The curators warmly embraced Sheleg, who was appointed treasurer after leading donations in 2019, the same year he was knighted. He leaves his position as treasurer in 2021.
According to the NYT, Sheleg has been flagged in the past for meetings with Russian officials or figures with suspected ties to Russian organized crime, despite frayed ties between Moscow and London. The newspaper noted that Russia-related donations increased while he was the top fundraiser.
Sheleg’s brother, Ran Sheleg, was a partner in an Israeli company trading binary options, a largely fraudulent investment vehicle now banned in Israel. Certain sectors of the industry were considered to have links with alleged Russian criminal enterprises.

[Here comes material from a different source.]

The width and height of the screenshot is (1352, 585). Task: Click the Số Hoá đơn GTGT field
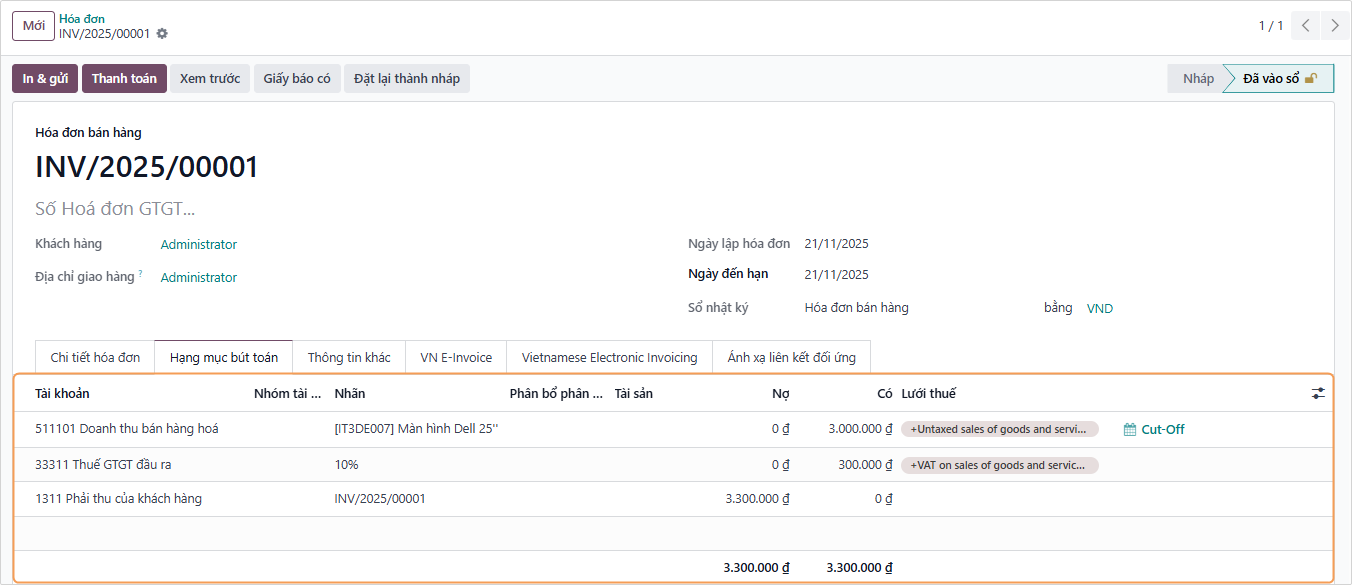[x=115, y=209]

Ran Sheleg, who is also a beneficiary of the family trust and listed as an officer of his brother’s Halcyon Gallery, denied involvement in any fraudulent activity. He told a 2019 survey that the binary options company had been a failure.
Bank alerts, known as suspicious activity reports in the United States, are notices that financial institutions file with law enforcement agencies if they report potentially suspicious activity, are generally kept confidential. . The NYT did not say how it obtained the Barclays report.
In 2020, more than 2,500 suspicious activity reports filed with the US Treasury Department were leaked to Buzzfeed and the International Consortium of Investigative Journalists, containing alerts from 90 banks, including Barclays.